1. A heat exchanger comprising a pair of header tanks each including a header and a tank combined with each other to have a shape of an enclosure, and positioned in parallel to each other while being spaced apart from each other by a predetermined distance; and a plurality of tubes each having both ends fixed to the header tanks to form a flow path of a refrigerant, wherein the header extends in one direction and includes a plurality of tube insertion holes into which the tube is inserted, andfor the at least one tube insertion hole, the header includes a slope portion in which a wall surface of the header in contact with the tube is inclined to the tube in a cross-section thereof in the width direction at a position of the tube insertion hole.
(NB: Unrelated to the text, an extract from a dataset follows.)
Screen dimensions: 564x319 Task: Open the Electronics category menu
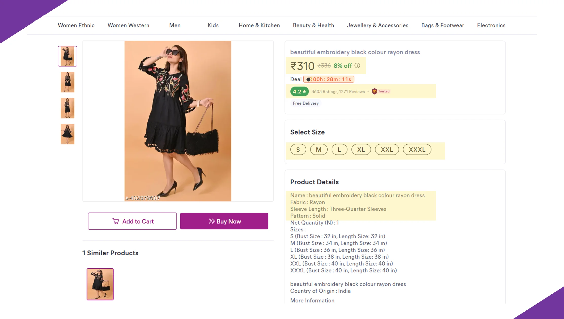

2. The heat exchanger of claim 1, wherein the header has a bottom surface formed on a plane formed in a length direction and a width direction thereof, a side surface bent from the bottom surface and extending in a height direction thereof, a hole formation portion in which an inner partial portion of the bottom surface protrudes into the header tank and the plurality of tube insertion holes are formed, and an inner wall surface formed between the bottom surface and the hole formation portion, and the slope portion has an angle inclined between the bottom surface and the inner wall surface in the cross-section in the width direction at the position of the tube insertion hole.

3. The heat exchanger of claim 2, wherein for the tube insertion hole having the slope portion formed therein, the header has the angle between the bottom surface and the inner wall surface which is an obtuse angle with respect to the bottom surface in the cross-section in the width direction at the position of the tube insertion hole.

4. The heat exchanger of claim 2, wherein the header accommodates a gasket in a space formed between the side surface and the inner wall surface to secure airtightness between the header and the tank of the header tank, and for the tube insertion hole having no slope portion formed therein, the header includes a misassembly prevention portion for preventing the gasket from being deviated from its correct position by having the angle between the bottom surface and the inner wall surface less inclined than the slope portion or perpendicular, in the cross section in the width direction at the position of the tube insertion hole.

5. The heat exchanger of claim 2, wherein the header accommodates a gasket in a space formed between the side surface and the inner wall surface to secure airtightness between the header and the tank of the header tank, and includes a misassembly prevention portion for preventing the gasket from being deviated from its correct position by having the angle between the bottom surface and the inner wall surface less inclined than the slope portion or perpendicular, in the cross section in the width direction at a position between the tube insertion holes.

6. The heat exchanger of claim 2, wherein the slope portion is formed over an entire range of the inner wall surface, or formed in a partial range of the inner wall surface adjacent to the tube and a periphery connection portion in which the angle between the bottom surface and the inner wall surface is less inclined than the slope portion or perpendicular is formed in the other portion of the inner wall surface.

7. The heat exchanger of claim 2, wherein the header includes a contact extension portion in which an inner partial region of the hole formation portion is recessed to the outside of the header tank.

8. The heat exchanger of claim 7, wherein the contact extension portion is formed in a region including the tube insertion hole having the slope portion formed therein.

9. The heat exchanger of claim 1, wherein in the header, the tube insertion hole having the slope portion formed therein is formed within a deformation range extending in the length direction from its position corresponding to a position of an inlet, through which a heat exchange medium is introduced into the header tank, on the header.

10. The heat exchanger of claim 9, wherein the deformation range has a value within a range of 40 to 60 mm.